In the above cases Federal courts have decided the issue of applicability of the Federal Employers Liability Act to a plant railroad substantially identical to the one operated by Bethlehem in this case. These decisions demonstrate clearly that the plant railroad of Bethlehem in this case is not a "common carrier by railroad" within the *640 meaning of that act. For a decision of the State court to the same effect see Malvern Gravel Co. v. Mitchell, 238 Ark. 848, 385 S.W.2d 144 (1965), cert. den. 382 U.S. 828, 86 S. Ct. 64, 15 L. Ed. 2d 73; Ciaccio v. New Orleans Public Belt Railroad, 285 F. Supp. 373 (E.D.La.1968). See also, McCrea v. Harris County Houston Ship Channel Navigation District, 423 F.2d 605 (5th Cir. 1907), cert. den. 400 U.S. 927, 91 S. Ct. 189, 27 L. Ed. 2d 186 and Pickney v. Oro Dam Constructors, 441 F.2d 806 (9th Cir. 1971), cert. den., 404 U.S. 867, 92 S. Ct. 105, 30 L. Ed. 2d 111.

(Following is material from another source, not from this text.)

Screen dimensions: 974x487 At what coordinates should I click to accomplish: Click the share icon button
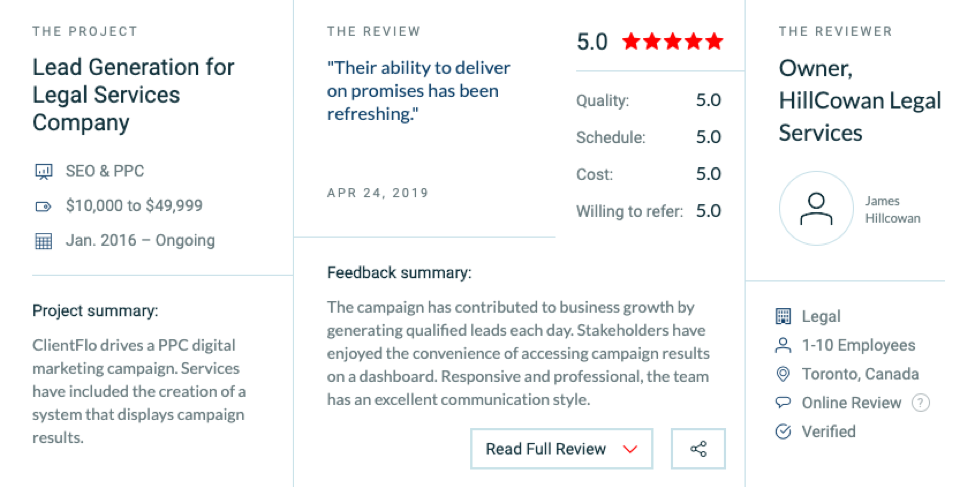698,448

On the issue discussed here the plaintiffs have cited and relied on Cimorelli v. New York Central Railroad Co., 148 F.2d 575 (6th Cir. 1945), and Erie Railroad Co. v. Margue, 23 F.2d 664 (6th Cir. 1928). These cases do not support the result the plaintiffs seek here. Margue involves the unsuccessful attempt by a railroad company to exclude certain employees from FELA coverage. Here, there is an attempt by an employee to transpose a non-railroad company into an FELA employer. Cimorelli involves the same basic facts. The balance of the cases cited by plaintiffs appear to deal with the question of involvement of interstate commerce rather than what constitutes a "common carrier by railroad".

This court will consider the plaintiffs' authorities on the loaned servant issue at a later time.

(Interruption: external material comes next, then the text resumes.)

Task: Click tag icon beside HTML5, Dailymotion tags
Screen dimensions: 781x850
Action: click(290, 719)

The above authorities demonstrate conclusively that the defendant, Bethlehem Steel Corporation, is entitled to a judgment as a matter of law. Therefore, the motion for summary judgment of the defendant, Bethlehem Steel Corporation, is hereby Granted.

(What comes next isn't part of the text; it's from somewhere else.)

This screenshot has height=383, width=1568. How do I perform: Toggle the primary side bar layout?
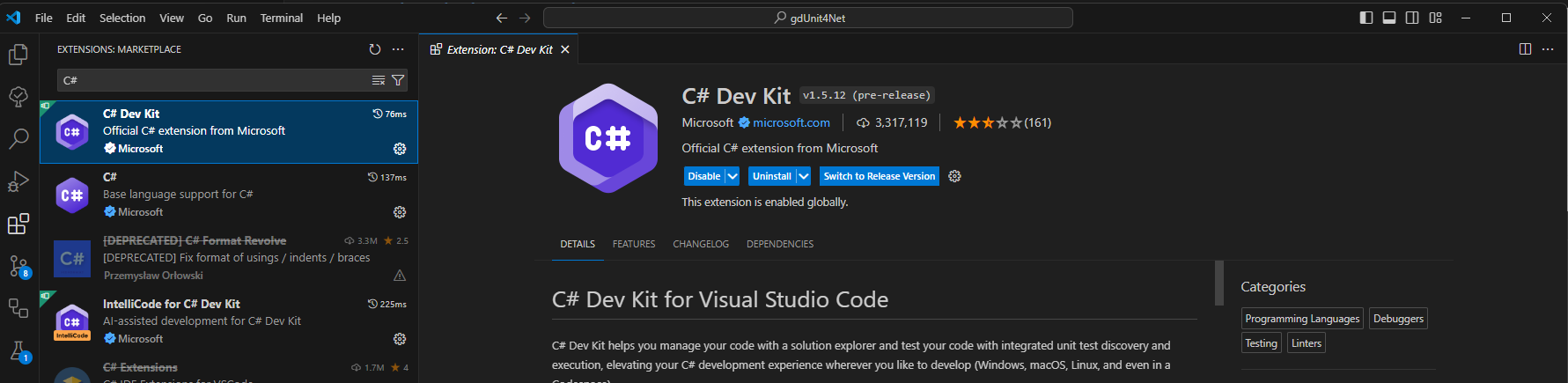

The court desires to give further consideration to the motion for summary judgment filed by the defendant, Chicago, South Shore and South Bend Railroad, on March 1, 1974 and the motion for summary judgment filed by the defendant, Penn Central Transportation Company, on March 8, 1974. The court requests that pursuant to the local rules of this court a brief or memorandum of authority be filed with the motion for summary judgment of Penn Central Transportation Company within ten days from this date. Thereafter, plaintiffs will be given ten days to respond to the same in accord with the schedule established March 1, 1974, after which this court will enter its ruling.